Open soetang opened 3 weeks ago
One encoding-specific set of changes that made it into 1.5.0 was #531, and they look like they're likely the culprit. @shrektan, any thoughts on which connection parameters should folks now set to see the correct behavior? Or is this unexpected?
Hi there.
While waiting for @shrektan to chime in. I am unable to replicate the failure with your second example on my setup. Can you think of how your and my setups are different?
> df <- data.frame(
var_char_col = c('kanin', 'ræven', 'ålens', 'ørred'),
bøvs = 1
)
> df
var_char_col bøvs
1 kanin 1
2 ræven 1
3 ålens 1
4 ørred 1
> DBI::dbWriteTable(conn, name = "#deleteme", df, field.types = c('var_char_col' = 'varchar(5)'), overwrite = TRUE)
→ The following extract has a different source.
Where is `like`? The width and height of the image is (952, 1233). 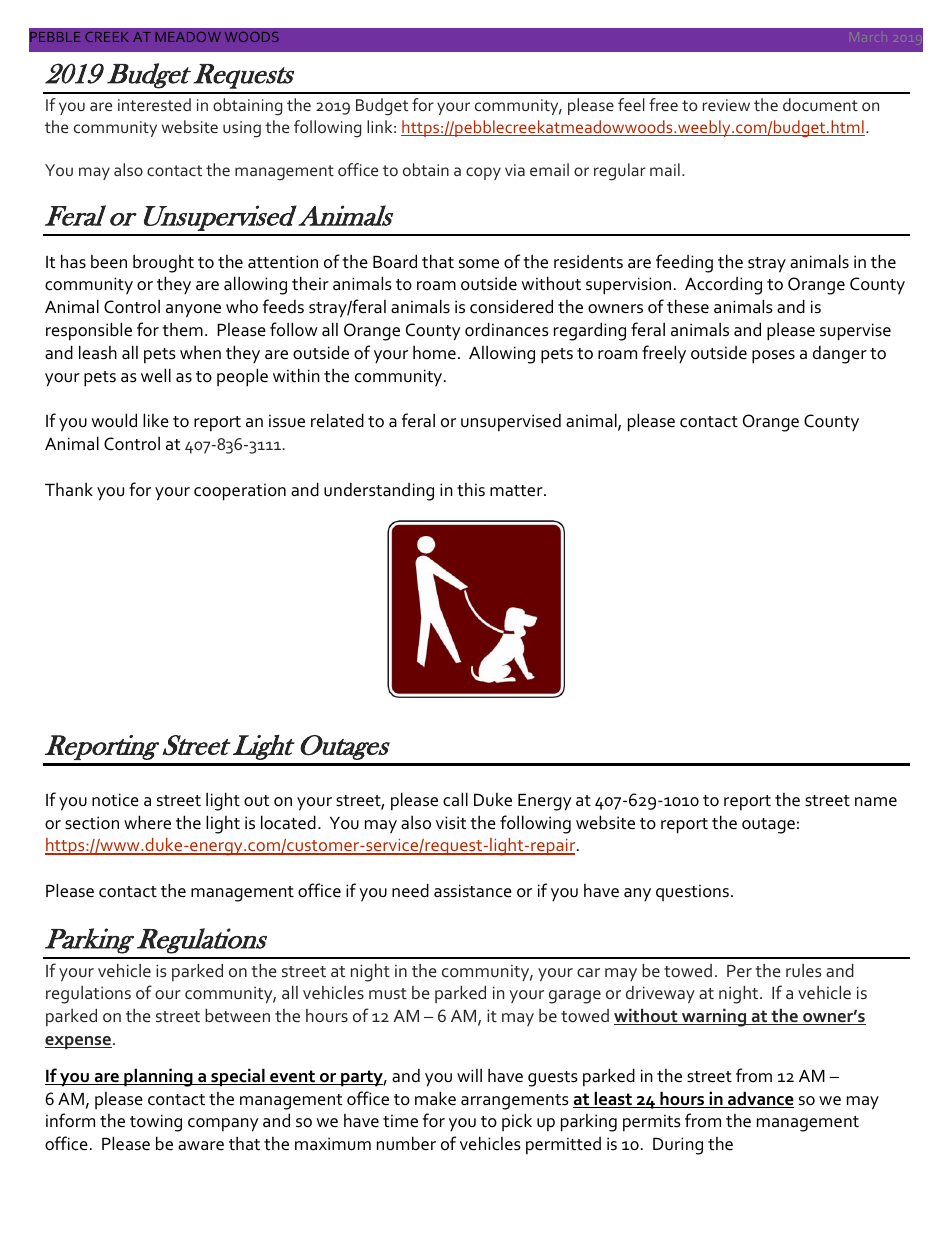
like is located at coordinates (156, 420).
> DBI::dbReadTable(conn, name = "#deleteme")
var_char_col bøvs
1 kanin 1
2 ræven 1
3 ålens 1
4 ørred 1
> conn@encoding
[1] ""
> conn@info
...
$dbms.name
[1] "Microsoft SQL Server"
$db.version
[1] "15.00.4249"
...
$drivername
[1] "libmsodbcsql-17.10.so.6.1"
...
$driver.version
[1] "17.10.0006"
> sessionInfo()$otherPkgs$odbc$Version
[1] "1.5.0.9000"
> sessionInfo()$R.version[c("platform", "arch", "version.string")]
$platform
[1] "x86_64-pc-linux-gnu"
$arch
[1] "x86_64"
$version.string
[1] "R version 4.2.1 (2022-06-23)"
Completely shooting off the hip - are you working against an older version of SQL Server? I think the ability to store UTF-8 encoded characters in VARCHAR
columns is only supported starting with SQL Server 2019. If your version is older, and you are not specifying an encoding
to the connection
argument ( as in your second example ), I suspect you would have success declaring the column NVARCHAR
. Only guessing at this point, however.
Need to think how this changed between 1.4.2 and 1.5.0, and how/why your first example worked then and no longer works today.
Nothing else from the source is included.